= MATERIAL FOR THIS EXERCISE =
::::::::::
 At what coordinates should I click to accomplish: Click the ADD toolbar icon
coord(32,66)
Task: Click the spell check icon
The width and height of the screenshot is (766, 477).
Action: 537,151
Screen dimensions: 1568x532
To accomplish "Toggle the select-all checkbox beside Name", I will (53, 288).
::::::::::
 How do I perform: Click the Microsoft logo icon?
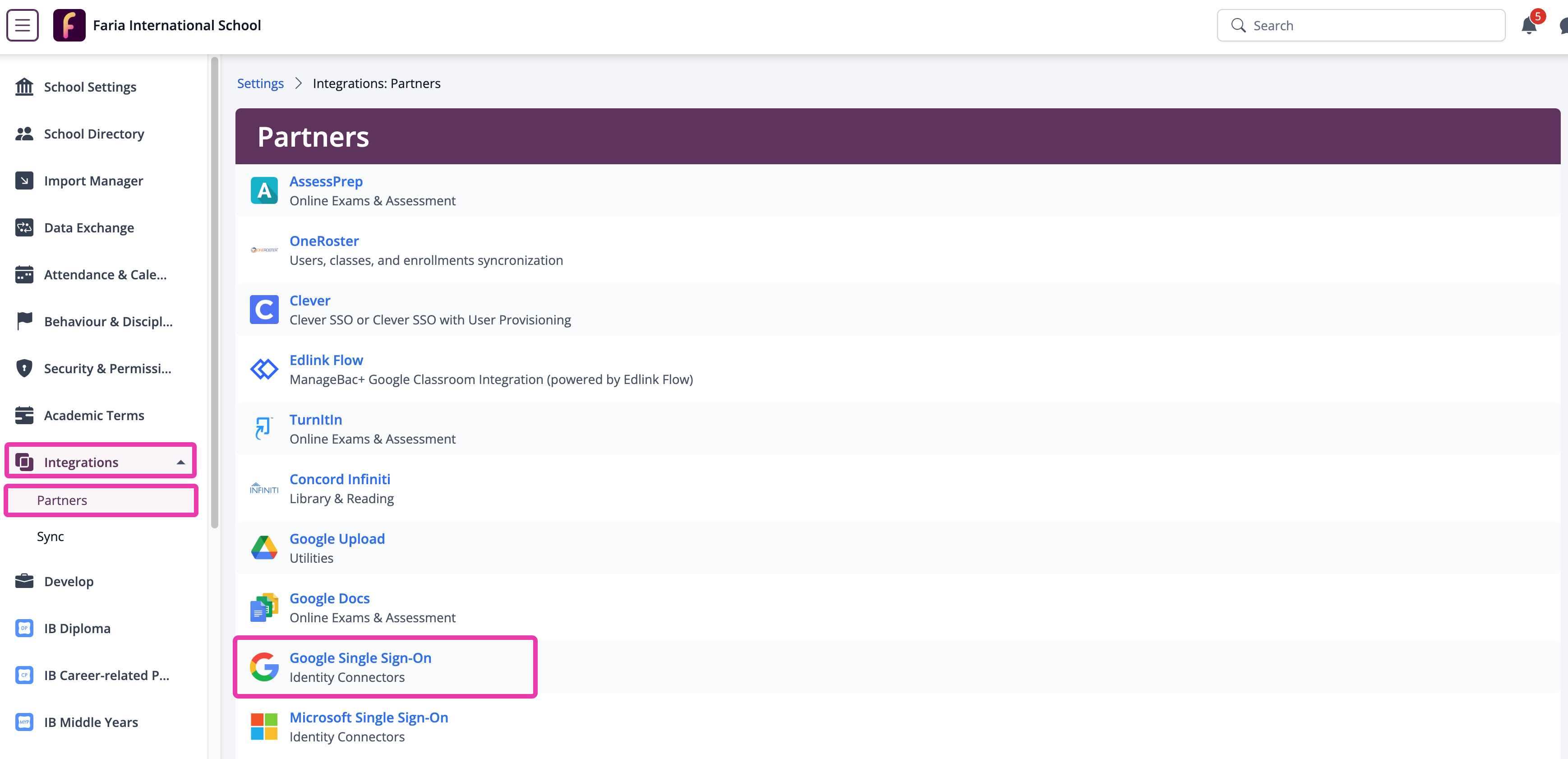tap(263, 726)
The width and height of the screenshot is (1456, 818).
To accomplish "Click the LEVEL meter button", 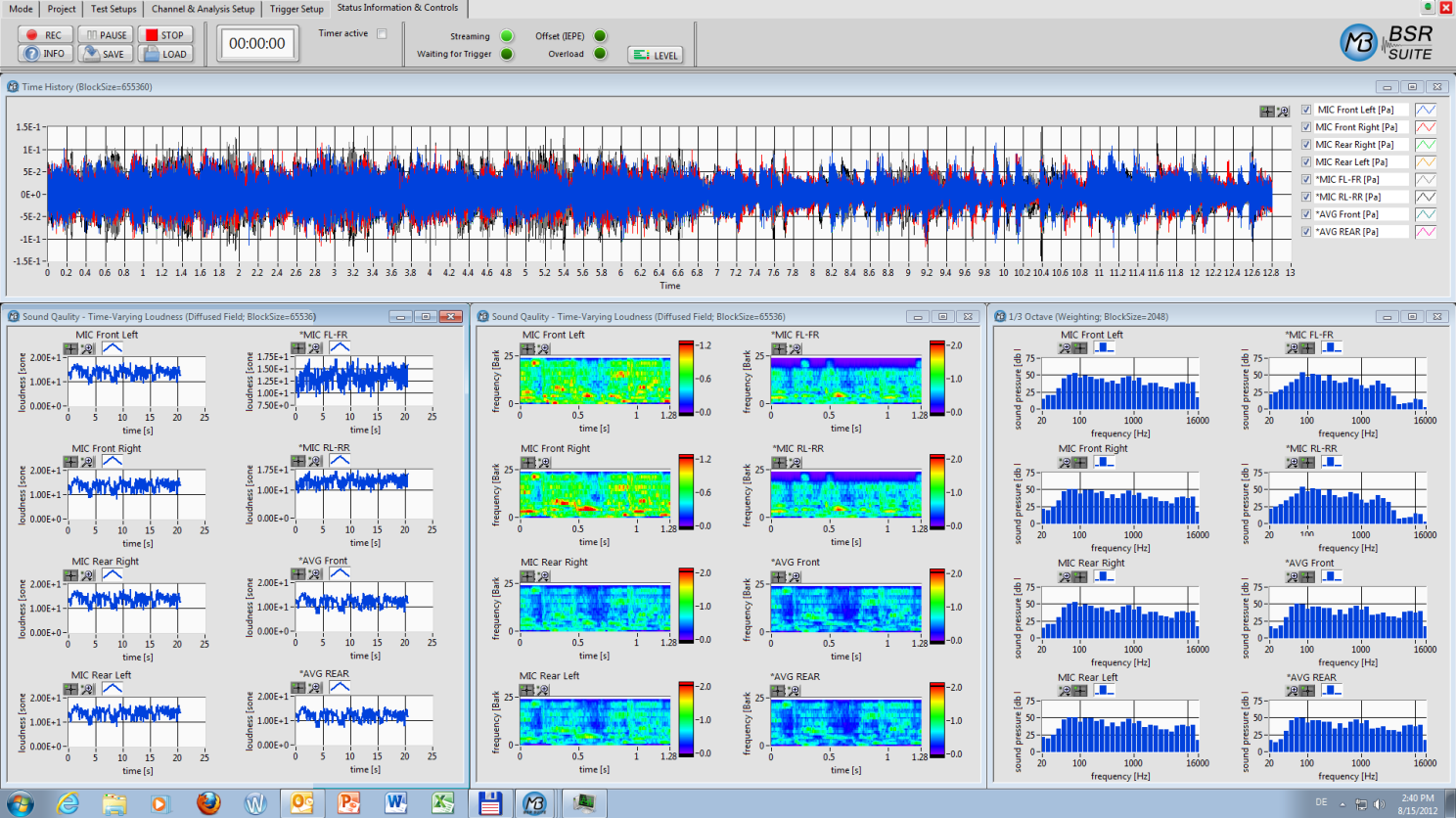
::::::::::
= TASK OBJECTIVE =
Rewrite the entries as a Markdown table with the columns Row and Line, starting at the line that contains "The width and height of the screenshot is (1456, 818)." and ending after the line that contains "the LEVEL meter", omitting blank lines. Leave the pictures out of the table.

= FULL OUTPUT =
| Row | Line |
|---|---|
| 1 | The width and height of the screenshot is (1456, 818). |
| 2 | To accomplish "Click the LEVEL meter button",  |